I have been, for some time, prepared for a great deal in the way of desertion of national principle. When beards (which you recommended) began to grow on British faces-when shoeblacks (whom you encouraged) began to ply in British streets when the word “entree” appeared among the chops and steaks of British taverns; and when foreign opera companies could sing at playhouse prices on the British stage, and not be hooted off it, I was proof, as I fondly imagined, against any additional feeling of surprise at any additional foreign innovation. But, I was mistaken; and I don’t mind acknowledging it. Much as I was prepared for, I was not prepared, sir, for MR. BENJAMIN WEBSTER’S NEW ADELPHI THEATRE.
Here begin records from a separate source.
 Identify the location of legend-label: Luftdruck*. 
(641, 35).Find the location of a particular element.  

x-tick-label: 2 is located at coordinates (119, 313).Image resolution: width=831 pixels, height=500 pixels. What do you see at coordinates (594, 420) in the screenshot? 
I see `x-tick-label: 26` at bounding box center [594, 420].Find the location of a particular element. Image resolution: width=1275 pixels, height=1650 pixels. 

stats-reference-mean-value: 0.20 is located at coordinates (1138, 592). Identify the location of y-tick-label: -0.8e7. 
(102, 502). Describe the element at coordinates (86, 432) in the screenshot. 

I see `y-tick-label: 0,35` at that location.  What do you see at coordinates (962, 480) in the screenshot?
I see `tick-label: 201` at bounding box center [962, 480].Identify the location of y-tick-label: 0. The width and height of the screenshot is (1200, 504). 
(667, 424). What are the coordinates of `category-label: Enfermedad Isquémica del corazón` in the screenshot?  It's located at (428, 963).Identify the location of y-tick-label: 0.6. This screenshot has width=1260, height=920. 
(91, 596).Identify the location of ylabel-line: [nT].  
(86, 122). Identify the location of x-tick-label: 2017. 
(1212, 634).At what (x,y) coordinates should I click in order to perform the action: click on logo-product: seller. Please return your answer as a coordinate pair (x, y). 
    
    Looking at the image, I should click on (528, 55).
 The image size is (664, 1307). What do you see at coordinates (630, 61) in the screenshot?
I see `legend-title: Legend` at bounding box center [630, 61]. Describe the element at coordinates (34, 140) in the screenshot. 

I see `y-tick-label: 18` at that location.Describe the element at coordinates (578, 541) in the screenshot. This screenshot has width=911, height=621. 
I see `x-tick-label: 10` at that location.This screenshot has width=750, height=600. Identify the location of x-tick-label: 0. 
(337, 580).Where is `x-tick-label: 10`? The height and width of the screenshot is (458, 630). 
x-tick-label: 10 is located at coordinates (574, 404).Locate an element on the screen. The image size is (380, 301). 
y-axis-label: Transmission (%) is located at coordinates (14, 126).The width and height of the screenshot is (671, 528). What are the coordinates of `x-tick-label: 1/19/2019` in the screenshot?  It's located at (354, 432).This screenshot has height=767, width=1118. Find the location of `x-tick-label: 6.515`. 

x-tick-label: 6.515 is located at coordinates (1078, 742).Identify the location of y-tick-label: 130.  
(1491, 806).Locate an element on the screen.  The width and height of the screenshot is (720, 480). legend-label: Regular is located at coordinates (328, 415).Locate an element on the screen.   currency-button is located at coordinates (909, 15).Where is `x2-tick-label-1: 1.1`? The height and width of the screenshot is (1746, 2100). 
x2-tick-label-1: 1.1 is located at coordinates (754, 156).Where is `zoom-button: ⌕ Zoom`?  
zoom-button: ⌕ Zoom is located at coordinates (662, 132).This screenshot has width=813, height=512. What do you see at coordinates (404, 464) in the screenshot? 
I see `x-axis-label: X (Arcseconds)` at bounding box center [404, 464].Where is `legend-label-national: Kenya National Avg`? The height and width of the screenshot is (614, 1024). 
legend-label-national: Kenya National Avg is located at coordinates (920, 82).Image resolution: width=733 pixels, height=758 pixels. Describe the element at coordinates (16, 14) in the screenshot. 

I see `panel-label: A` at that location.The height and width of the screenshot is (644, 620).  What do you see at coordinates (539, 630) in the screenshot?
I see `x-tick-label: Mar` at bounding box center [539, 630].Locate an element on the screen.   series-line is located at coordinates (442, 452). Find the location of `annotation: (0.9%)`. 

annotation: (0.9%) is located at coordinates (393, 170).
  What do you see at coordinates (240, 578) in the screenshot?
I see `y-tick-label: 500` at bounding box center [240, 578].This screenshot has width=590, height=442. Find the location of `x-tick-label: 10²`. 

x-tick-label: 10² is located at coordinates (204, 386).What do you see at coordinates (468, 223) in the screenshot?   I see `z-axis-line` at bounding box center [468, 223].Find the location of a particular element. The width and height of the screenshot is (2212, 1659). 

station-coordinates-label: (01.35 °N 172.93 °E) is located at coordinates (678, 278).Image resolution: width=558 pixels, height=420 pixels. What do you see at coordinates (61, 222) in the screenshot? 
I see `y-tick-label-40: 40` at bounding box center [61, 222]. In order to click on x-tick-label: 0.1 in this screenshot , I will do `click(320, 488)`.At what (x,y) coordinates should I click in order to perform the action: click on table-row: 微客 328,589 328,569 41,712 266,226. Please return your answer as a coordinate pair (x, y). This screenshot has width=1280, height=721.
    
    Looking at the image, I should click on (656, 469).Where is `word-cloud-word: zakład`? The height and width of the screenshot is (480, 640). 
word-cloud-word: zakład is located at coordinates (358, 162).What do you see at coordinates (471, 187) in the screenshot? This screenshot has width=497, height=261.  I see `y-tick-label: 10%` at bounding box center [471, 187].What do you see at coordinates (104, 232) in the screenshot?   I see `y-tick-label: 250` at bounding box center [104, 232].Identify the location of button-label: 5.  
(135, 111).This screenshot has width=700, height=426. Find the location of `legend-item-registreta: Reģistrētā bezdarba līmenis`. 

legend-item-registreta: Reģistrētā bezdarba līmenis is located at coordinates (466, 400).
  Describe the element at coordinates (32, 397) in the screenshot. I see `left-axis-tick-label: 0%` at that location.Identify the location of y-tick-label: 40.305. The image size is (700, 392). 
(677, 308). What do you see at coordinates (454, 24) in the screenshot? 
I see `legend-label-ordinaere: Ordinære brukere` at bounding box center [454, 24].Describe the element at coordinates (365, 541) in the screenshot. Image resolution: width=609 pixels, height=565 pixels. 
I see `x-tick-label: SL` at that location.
I shall probably be very severe in the course of this letter; but I will endeavour to be reasonable and just at the same time. In writing of Mr. Webster’s Innovation (for in the good old English sense of the word it is not a Theatre at all), I will bear lightly on the architect, Mr. T. H. Wyatt. I will assume that when he received his commission, it was saddled with certain conditions, which he was bound to fulfil, and did fulfil, as an honest man. I will even endeavour to write of Mr. Webster himself more in sorrow than in anger, when I come to the personal part of the subject, so far as he is concerned. First of all, however, I must take care to be general, before I become particular (there are people out of your literary set, sir, who understand the art of writing, though they seldom care to practise it) I must establish my principle and state my case; using a new paragraph for the purpose, and making it a short one. You see I know all about it, although, I thank Heaven, I am not a literary man.